• _Task_
So that nothing is lost, transcribe each line of the records exactly.

• _Records from a collection_
--- --- ---

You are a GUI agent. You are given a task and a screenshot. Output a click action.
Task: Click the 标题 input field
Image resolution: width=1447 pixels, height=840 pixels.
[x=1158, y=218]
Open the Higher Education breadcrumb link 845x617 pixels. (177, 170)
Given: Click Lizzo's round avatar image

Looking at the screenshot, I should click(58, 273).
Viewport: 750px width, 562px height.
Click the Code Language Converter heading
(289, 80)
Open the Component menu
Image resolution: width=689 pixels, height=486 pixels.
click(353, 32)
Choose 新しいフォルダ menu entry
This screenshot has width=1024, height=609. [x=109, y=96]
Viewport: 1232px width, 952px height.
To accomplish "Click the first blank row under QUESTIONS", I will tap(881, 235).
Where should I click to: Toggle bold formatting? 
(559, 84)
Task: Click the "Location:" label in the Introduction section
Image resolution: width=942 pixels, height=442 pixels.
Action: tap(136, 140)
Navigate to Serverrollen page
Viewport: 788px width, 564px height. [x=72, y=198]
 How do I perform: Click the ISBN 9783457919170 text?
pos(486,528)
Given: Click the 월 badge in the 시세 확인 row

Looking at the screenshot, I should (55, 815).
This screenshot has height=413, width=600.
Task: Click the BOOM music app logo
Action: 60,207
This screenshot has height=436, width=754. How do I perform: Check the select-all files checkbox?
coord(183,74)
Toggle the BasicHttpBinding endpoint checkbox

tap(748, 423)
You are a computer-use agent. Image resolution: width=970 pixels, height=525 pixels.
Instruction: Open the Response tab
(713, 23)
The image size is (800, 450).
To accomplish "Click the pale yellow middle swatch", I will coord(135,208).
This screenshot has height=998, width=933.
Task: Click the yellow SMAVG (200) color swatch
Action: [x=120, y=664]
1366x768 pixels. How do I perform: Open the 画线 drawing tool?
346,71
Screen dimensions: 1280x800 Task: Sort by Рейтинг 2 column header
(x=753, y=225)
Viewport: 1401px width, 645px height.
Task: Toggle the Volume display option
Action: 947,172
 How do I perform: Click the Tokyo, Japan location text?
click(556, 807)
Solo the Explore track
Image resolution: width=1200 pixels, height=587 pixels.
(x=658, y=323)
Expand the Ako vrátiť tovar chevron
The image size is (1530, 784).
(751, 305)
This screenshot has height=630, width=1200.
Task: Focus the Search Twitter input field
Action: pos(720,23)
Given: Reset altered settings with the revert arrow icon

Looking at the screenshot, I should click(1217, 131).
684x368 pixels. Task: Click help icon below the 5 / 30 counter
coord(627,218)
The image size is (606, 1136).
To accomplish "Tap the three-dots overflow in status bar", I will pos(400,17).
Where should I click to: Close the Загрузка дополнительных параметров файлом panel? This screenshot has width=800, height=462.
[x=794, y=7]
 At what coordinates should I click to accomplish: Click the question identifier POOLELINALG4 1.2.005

--- --- ---

• _Answer space_
You are a GUI agent. You are given a task and a screenshot. Output a click action.
Task: Click the 标题 input field
Image resolution: width=1447 pixels, height=840 pixels.
[x=1158, y=218]
Open the Higher Education breadcrumb link 845x617 pixels. (177, 170)
Given: Click Lizzo's round avatar image

Looking at the screenshot, I should click(58, 273).
Viewport: 750px width, 562px height.
Click the Code Language Converter heading
(289, 80)
Open the Component menu
Image resolution: width=689 pixels, height=486 pixels.
click(353, 32)
Choose 新しいフォルダ menu entry
This screenshot has width=1024, height=609. [x=109, y=96]
Viewport: 1232px width, 952px height.
To accomplish "Click the first blank row under QUESTIONS", I will tap(881, 235).
Where should I click to: Toggle bold formatting? 
(559, 84)
Task: Click the "Location:" label in the Introduction section
Image resolution: width=942 pixels, height=442 pixels.
Action: tap(136, 140)
Navigate to Serverrollen page
Viewport: 788px width, 564px height. [x=72, y=198]
 How do I perform: Click the ISBN 9783457919170 text?
pos(486,528)
Given: Click the 월 badge in the 시세 확인 row

Looking at the screenshot, I should (55, 815).
This screenshot has height=413, width=600.
Task: Click the BOOM music app logo
Action: 60,207
This screenshot has height=436, width=754. How do I perform: Check the select-all files checkbox?
coord(183,74)
Toggle the BasicHttpBinding endpoint checkbox

tap(748, 423)
You are a computer-use agent. Image resolution: width=970 pixels, height=525 pixels.
Instruction: Open the Response tab
(713, 23)
The image size is (800, 450).
To accomplish "Click the pale yellow middle swatch", I will coord(135,208).
This screenshot has height=998, width=933.
Task: Click the yellow SMAVG (200) color swatch
Action: [x=120, y=664]
1366x768 pixels. How do I perform: Open the 画线 drawing tool?
346,71
Screen dimensions: 1280x800 Task: Sort by Рейтинг 2 column header
(x=753, y=225)
Viewport: 1401px width, 645px height.
Task: Toggle the Volume display option
Action: 947,172
 How do I perform: Click the Tokyo, Japan location text?
click(556, 807)
Solo the Explore track
Image resolution: width=1200 pixels, height=587 pixels.
(x=658, y=323)
Expand the Ako vrátiť tovar chevron
The image size is (1530, 784).
(751, 305)
This screenshot has height=630, width=1200.
Task: Focus the Search Twitter input field
Action: pos(720,23)
Given: Reset altered settings with the revert arrow icon

Looking at the screenshot, I should click(1217, 131).
684x368 pixels. Task: Click help icon below the 5 / 30 counter
coord(627,218)
The image size is (606, 1136).
To accomplish "Tap the three-dots overflow in status bar", I will pos(400,17).
Where should I click to: Close the Загрузка дополнительных параметров файлом panel? This screenshot has width=800, height=462.
[x=794, y=7]
 At what coordinates should I click to accomplish: Click the question identifier POOLELINALG4 1.2.005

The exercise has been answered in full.